**WORK REQUIRED**
In the records below, find the line that contains "Image resolution: width=1012". Retype that line and all the lines after it through the end, leaving out the pictures.

**AVAILABLE DATA**
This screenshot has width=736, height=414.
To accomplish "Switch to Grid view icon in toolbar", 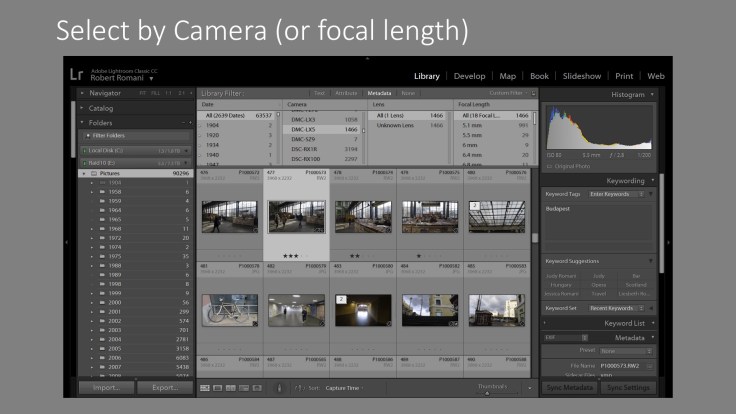I will pyautogui.click(x=205, y=387).
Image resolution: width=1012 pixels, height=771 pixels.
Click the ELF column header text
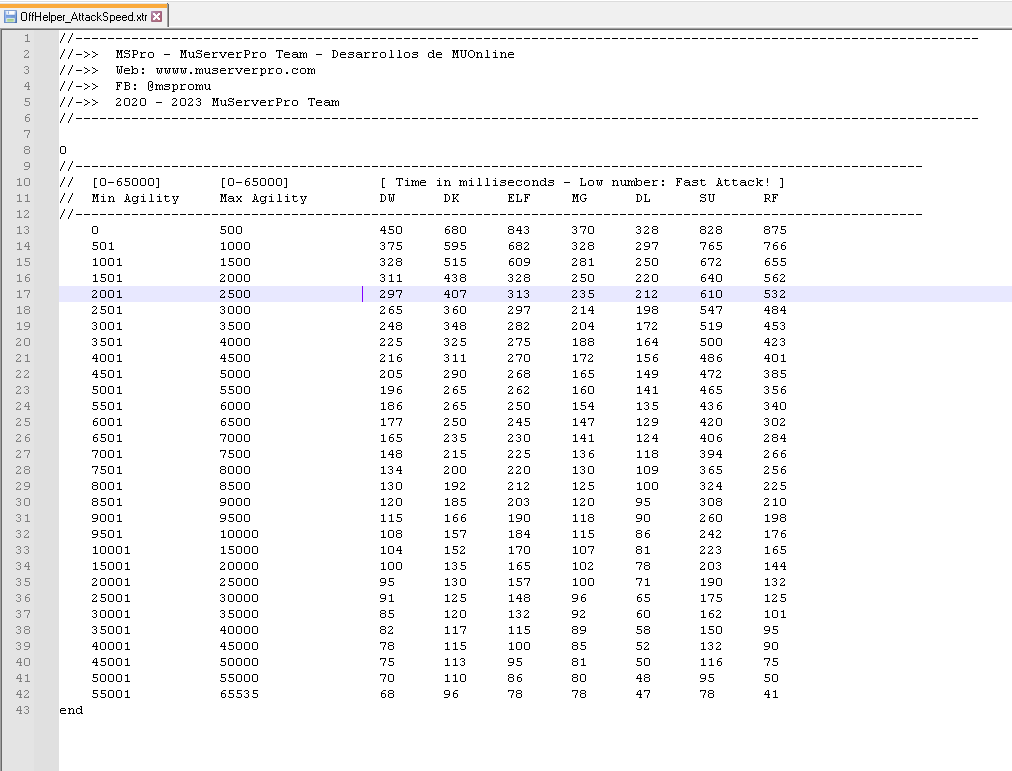(519, 198)
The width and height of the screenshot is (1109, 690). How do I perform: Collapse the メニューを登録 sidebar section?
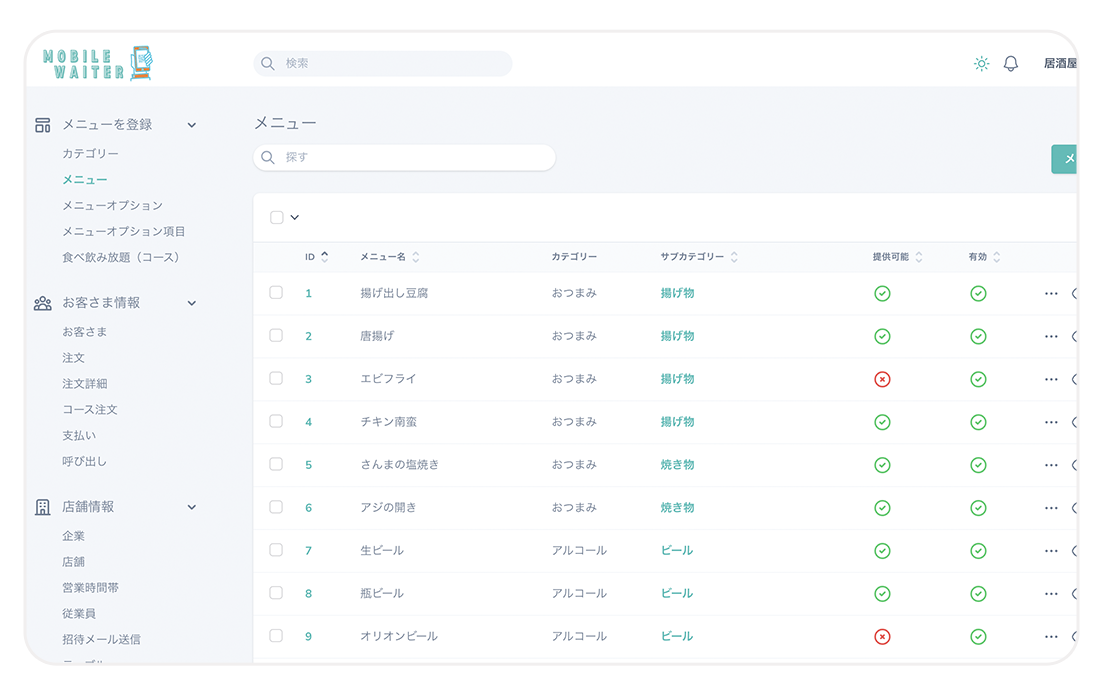[x=192, y=125]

**ANSWER SPACE**
Image resolution: width=1012 pixels, height=771 pixels.
Click the ELF column header text
(519, 198)
The width and height of the screenshot is (1109, 690). How do I perform: Collapse the メニューを登録 sidebar section?
[x=192, y=125]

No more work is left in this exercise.